Он тогда еще не был человеком-лосем в священных буграх, ветерках и наростах, а любил Эллу. Элла пела на танцах и после того, как спела на танцах, познакомила его с Дмитрием Петровичем, и тот научил Николая звуку и ритму. А потом он научил его другому звуку и другому ритму. Он говорил, что от звука и ритма душа должна рыдать, сердце веселиться, а голова стать небом в салютах, тумане и тишине.
Он сказал это Николаю, когда Николай его мог услышать, не всегда ведь такое бывает. Чаще всего бывает по-другому, и ты слушаешь, но не слышишь, и оттого так никогда и не узнаешь про другой ритм, другое сердце и другую голову музыканта, а играешь как бог на душу положит, одним словом, лабаешь, как ни попадя – все равно ведь всем нравится.
Дмитрий Петрович не успел научить его неслышному звуку, как обещал, а в нем-то, говорил, все и дело, и все могущество музыки, которая поддерживает роды матерей и линии звезд в небе.
И теперь он лежит на склоне кладбища в оградке с плитой и черно-белой фоткой, где он держит трубу со строгим лицом, как будто фотографировался не для могилы, а для более важной вещи, например, для доски почета.
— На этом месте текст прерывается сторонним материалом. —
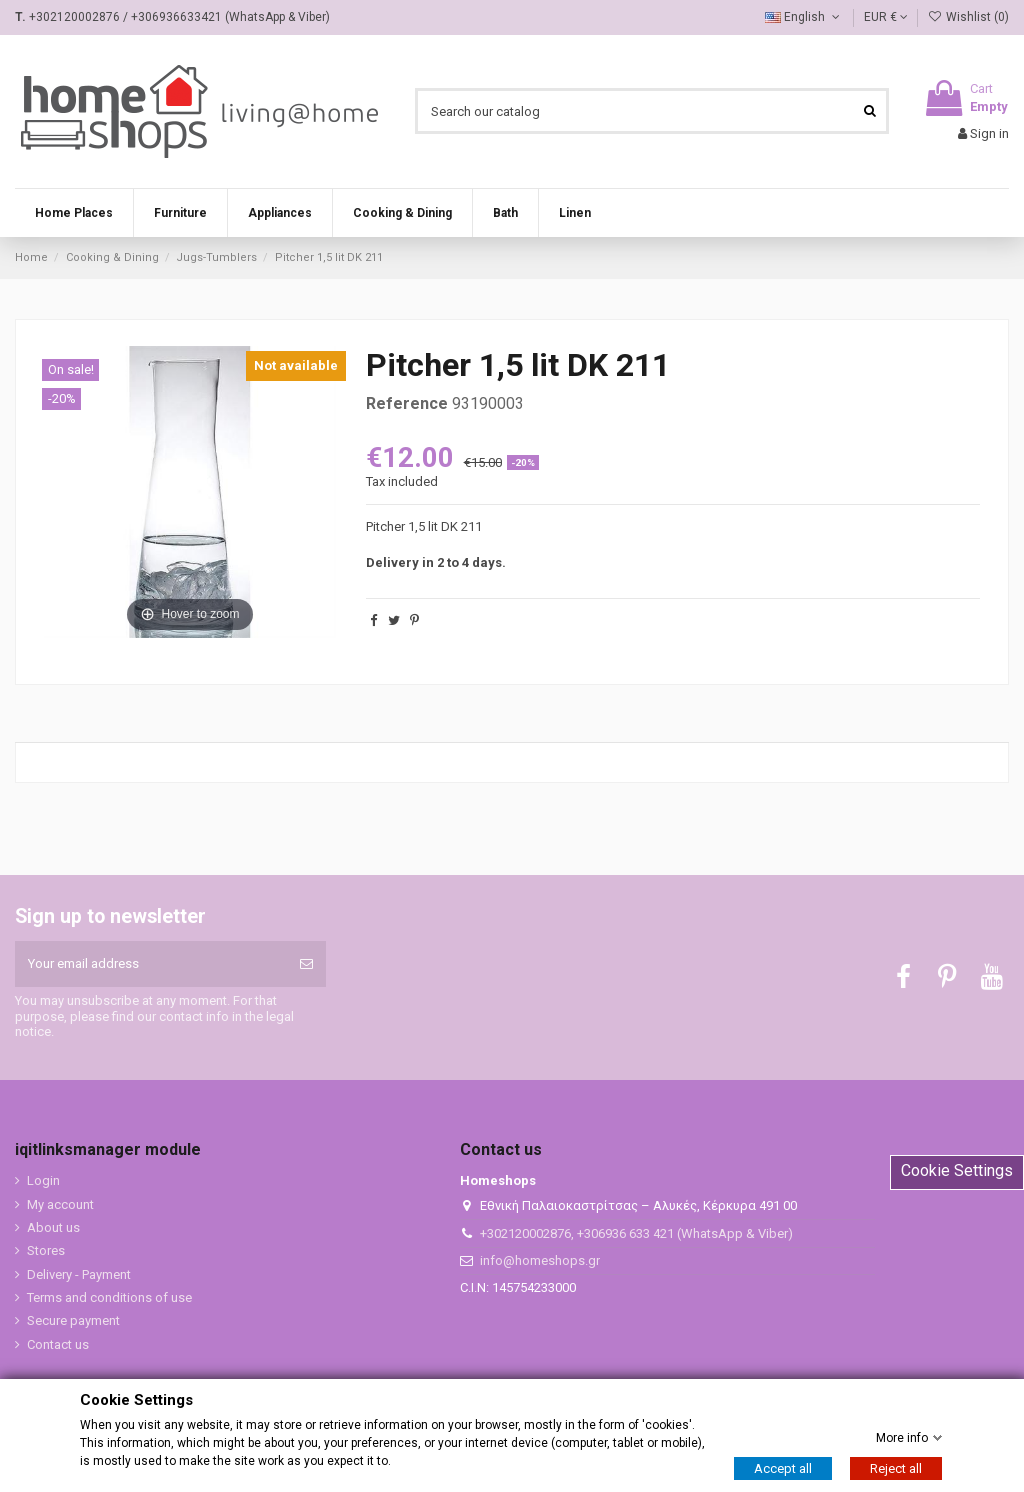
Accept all (783, 1468)
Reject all (896, 1468)
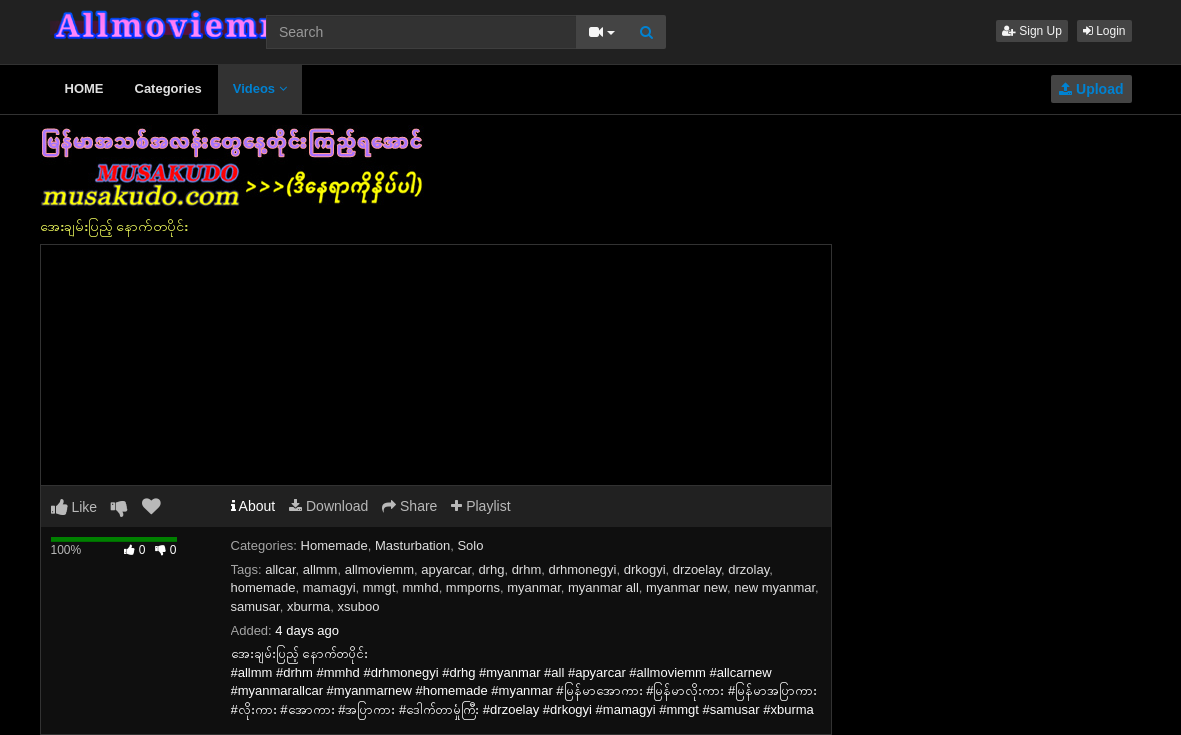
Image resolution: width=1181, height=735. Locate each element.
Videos (260, 88)
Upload (1091, 89)
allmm (320, 569)
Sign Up (1032, 31)
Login (1104, 31)
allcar (280, 569)
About (253, 506)
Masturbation (412, 545)
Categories (168, 88)
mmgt (379, 587)
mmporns (473, 587)
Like (74, 507)
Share (409, 506)
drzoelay (697, 569)
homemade (263, 587)
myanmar (533, 587)
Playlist (480, 506)
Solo (470, 545)
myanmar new (686, 587)
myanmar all (603, 587)
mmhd (421, 587)
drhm (527, 569)
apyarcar (446, 569)
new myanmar (774, 587)
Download (328, 506)
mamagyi (329, 587)
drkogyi (645, 569)
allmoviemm (379, 569)
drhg (491, 569)
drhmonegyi (583, 569)
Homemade (334, 545)
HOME (84, 88)
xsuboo (358, 606)
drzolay (748, 569)
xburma (308, 606)
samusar (255, 606)
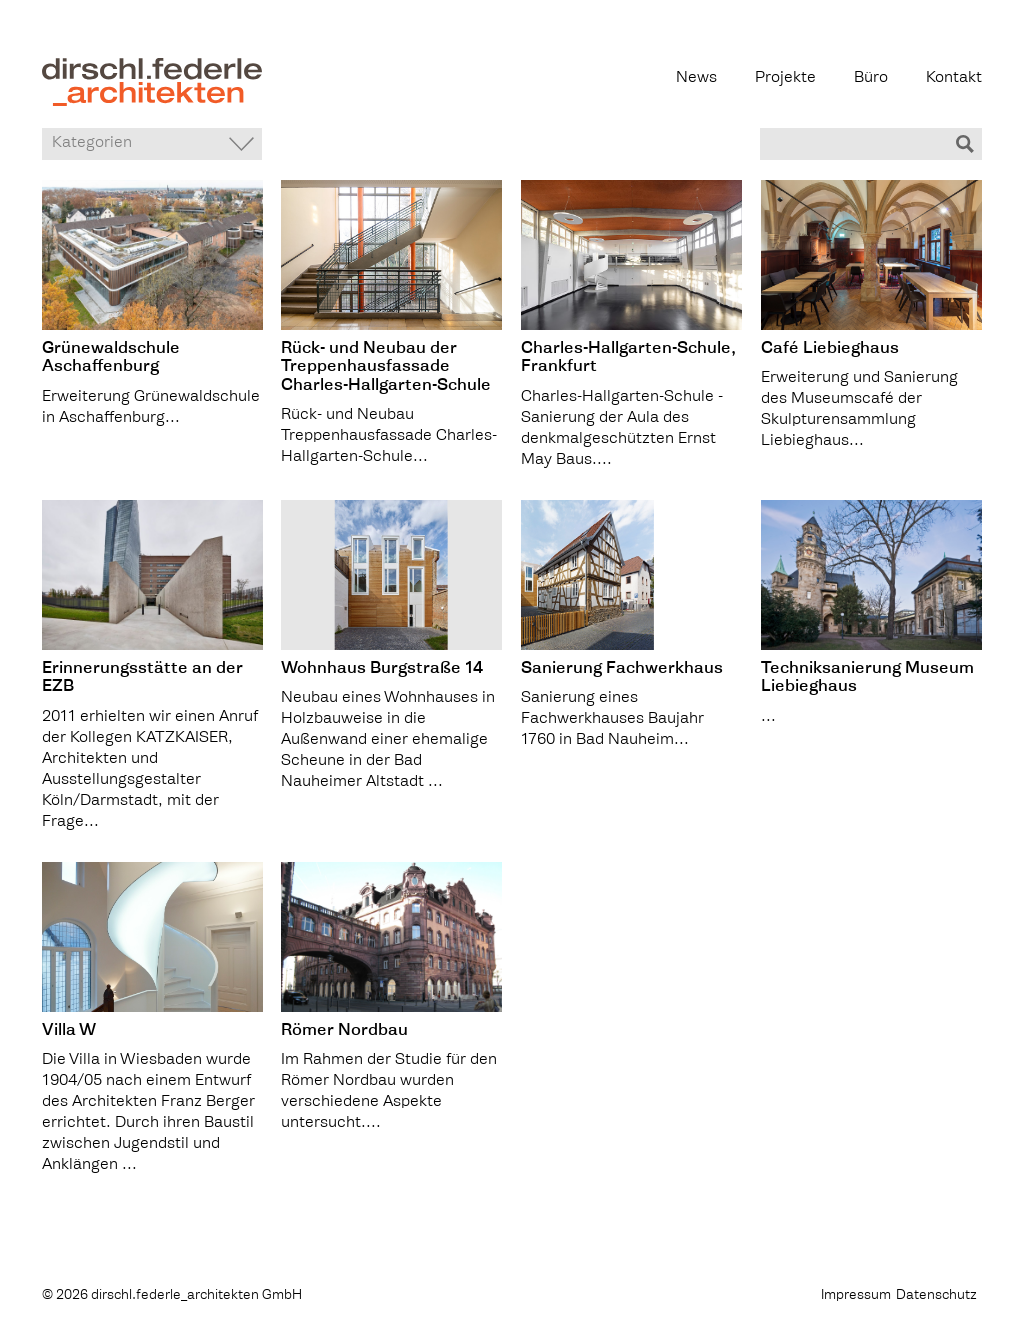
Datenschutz (936, 1295)
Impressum (856, 1295)
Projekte (785, 78)
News (696, 78)
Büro (871, 78)
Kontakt (954, 78)
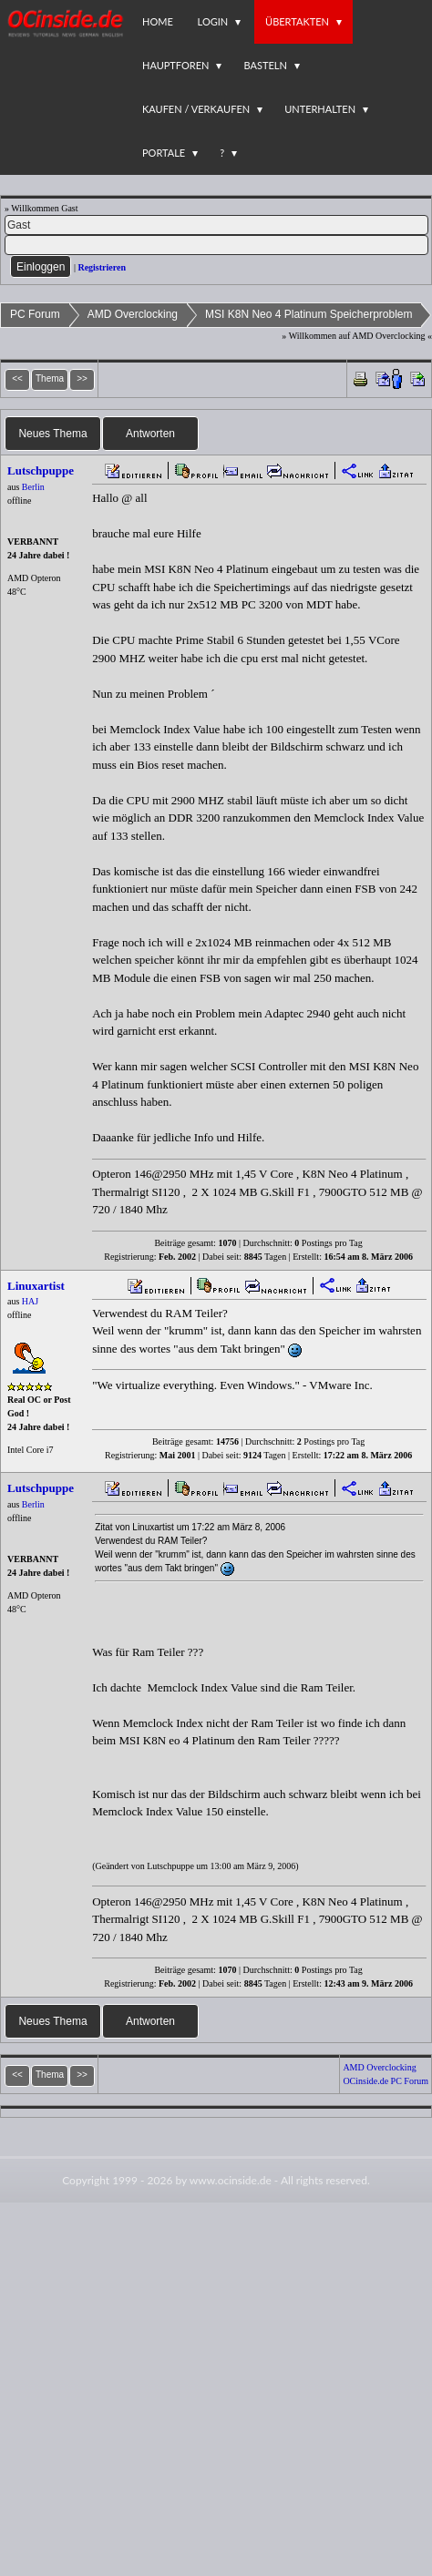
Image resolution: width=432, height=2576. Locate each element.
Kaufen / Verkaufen (196, 109)
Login (213, 21)
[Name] (216, 225)
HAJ (30, 1301)
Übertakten (297, 21)
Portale (163, 152)
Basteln (264, 65)
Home (157, 21)
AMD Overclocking (132, 314)
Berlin (33, 487)
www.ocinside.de (231, 2180)
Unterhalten (319, 109)
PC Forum (35, 314)
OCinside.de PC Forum (385, 2081)
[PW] (216, 245)
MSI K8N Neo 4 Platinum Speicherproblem (308, 314)
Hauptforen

Здравствуй, Дмитрий Петрович, говорит, придя к нему Николай и рассказывает, как добирал остальные ноты и звуки из чужих рук и так и не добрал, как следует.
А тут снова говорит кто-то другой. Все дело в загнутом клюве, – говорит он. – Если его разглядеть и понять как первую черту в начальной белизне, тогда не надо много рассказывать про Николая и Дмитрия Петровича, а также про ноты. Если его разглядеть правильно, тогда вообще даже не надо ничего рассказывать, а поймешь, как все мы, подобно горам и пейзажам, окунаемся в свой внутренний Путь, в Дао, чтобы не быть и дальше слишком уж нарочитыми, слишком уж твердыми в делах и мыслях, слишком уж очерченными в быстроумирающего человека. И тогда поймешь про то, как мы проваливаемся и возникаем, словно звук или дорога в горах, или как речка в тумане. Все ведь происходит из вибрации, – говорит кто-то другой, – все проваливается, снова возникает и вновь повторяется. Все, что существует, существует на повторах, все на провалах – и музыка, и человек, и планета Юпитер. Еще и камень, еще и рыба. Все на свете.
Кто-то другой говорит, в клюве есть кривизна, и нет в нем, на первый взгляд, всей птицы, которая тотчас есть в клюве, как только ты клюв увидел и познал. Его кривизна есть вибрация, его твердость есть рай покинутый и рай обретенный, сам он есть гора и птица, и нежность, и любовь. В любовь все ныряет, из ничего возникает обратно. Ибо сильна как смерть и огнь ее неистов. И горы возникают обратно, – говорит кто-то другой, – и Николай с Витей, и остальные измученные, продрогшие и никчемные – Лева, например, или еще кто, каких вместе с Левой много, если не большинство.
А Дмитрий Петрович парит над городом, потому что кладбище выше купола церкви. Пронзает его не снегопад, а душа снегопада, достает до ямы с останками и пронзает духовно. И звон цепей с порта его пронзает тоже, и достают до него звездные лучи, одевая его в те одежды, что нам с вами не разглядеть. И туманы над ним проходят и зной.
И все дело тут, и весь снег, и весь город в его море, переулках и синих высотах – в клюве, повторе и кривизне.